His studies took him from (former) Rhodesia via Scotland and Wales back to his native country. When he arrived back home, he had a university degree in electrotechnology and his country had become independent. There was an enormous need for technical knowledge, particularly in telecommunications. Masiyiwa initiated plans for a mobile network in Zimbabwe way back in 1994. This, he realized, was the wave of the future, not the fixed network, which was slowly being driven into the ground by the archaic state monopoly where Masiyiwa worked at the time.
It took four years before he was able to start up his own company. He had to battle the state-run company all the way up to Zimbabwe’s highest court. He ultimately won, because he was able to prove that a state telecommunications monopoly was a violation of free speech. At the same time, he also proved it was possible to build a wonderful, flourishing company without political connections.
After the court ruling, things started moving at lightening speed. Econet grew into a multinational company with healthy profit margins and operations in six countries, including Nigeria and New Zealand. Masiyiwa received Zimbabwe’s Entrepreneur of the Year award in 1998 and Time added him to its list of Global Influentials in 2002.
But he paid a high price for his success. President Robert Mugabe’s government accused Masiyiwa of collaborating with the opposition.

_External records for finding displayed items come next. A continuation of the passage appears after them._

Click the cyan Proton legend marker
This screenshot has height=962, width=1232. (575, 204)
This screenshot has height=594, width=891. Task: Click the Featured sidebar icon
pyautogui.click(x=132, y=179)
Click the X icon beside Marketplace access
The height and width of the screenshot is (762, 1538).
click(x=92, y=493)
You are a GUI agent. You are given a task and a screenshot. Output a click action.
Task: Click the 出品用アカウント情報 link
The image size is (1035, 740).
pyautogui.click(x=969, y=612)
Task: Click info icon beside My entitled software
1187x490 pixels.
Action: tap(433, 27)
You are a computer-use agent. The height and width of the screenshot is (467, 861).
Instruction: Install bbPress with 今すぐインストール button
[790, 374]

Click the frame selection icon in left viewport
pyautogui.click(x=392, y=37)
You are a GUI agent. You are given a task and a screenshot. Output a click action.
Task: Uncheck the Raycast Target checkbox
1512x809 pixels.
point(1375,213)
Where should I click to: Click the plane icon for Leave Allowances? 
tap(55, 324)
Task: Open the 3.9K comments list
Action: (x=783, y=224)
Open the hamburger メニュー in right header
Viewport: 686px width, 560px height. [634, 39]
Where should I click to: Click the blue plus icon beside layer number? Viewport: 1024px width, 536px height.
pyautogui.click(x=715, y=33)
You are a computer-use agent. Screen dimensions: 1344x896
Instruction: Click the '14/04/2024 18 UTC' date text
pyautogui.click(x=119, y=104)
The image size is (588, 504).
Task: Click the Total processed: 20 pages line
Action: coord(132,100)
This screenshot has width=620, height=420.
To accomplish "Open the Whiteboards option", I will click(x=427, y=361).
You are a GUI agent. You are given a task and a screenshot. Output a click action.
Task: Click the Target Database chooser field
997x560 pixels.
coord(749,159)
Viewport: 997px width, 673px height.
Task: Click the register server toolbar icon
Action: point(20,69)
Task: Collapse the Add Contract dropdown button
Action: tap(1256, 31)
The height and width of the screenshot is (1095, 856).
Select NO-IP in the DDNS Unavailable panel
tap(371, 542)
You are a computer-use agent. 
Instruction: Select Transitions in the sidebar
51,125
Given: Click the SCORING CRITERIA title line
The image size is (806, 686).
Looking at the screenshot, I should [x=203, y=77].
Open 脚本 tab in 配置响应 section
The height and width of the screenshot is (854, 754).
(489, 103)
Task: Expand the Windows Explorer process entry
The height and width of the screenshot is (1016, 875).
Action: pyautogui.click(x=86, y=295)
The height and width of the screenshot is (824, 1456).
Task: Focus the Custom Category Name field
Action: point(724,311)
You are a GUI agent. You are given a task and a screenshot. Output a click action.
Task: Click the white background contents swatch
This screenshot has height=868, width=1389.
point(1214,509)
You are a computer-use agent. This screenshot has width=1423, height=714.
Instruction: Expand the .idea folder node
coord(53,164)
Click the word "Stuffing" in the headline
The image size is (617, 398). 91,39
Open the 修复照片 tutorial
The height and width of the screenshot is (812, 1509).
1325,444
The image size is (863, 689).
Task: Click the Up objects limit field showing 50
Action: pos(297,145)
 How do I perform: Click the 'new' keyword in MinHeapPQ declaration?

He knew what it was like to deal with threats from the experience of his legal battles, but how the situation was becoming untenable, all the more because he had taken on publication of Zimbabwe’s only independent daily newspaper, which the government forced to close down last year. He moved to South Africa and from there, continues to operate his “empire of free speech.” A loss for Zimbabwe; pure profit for the rest of Africa.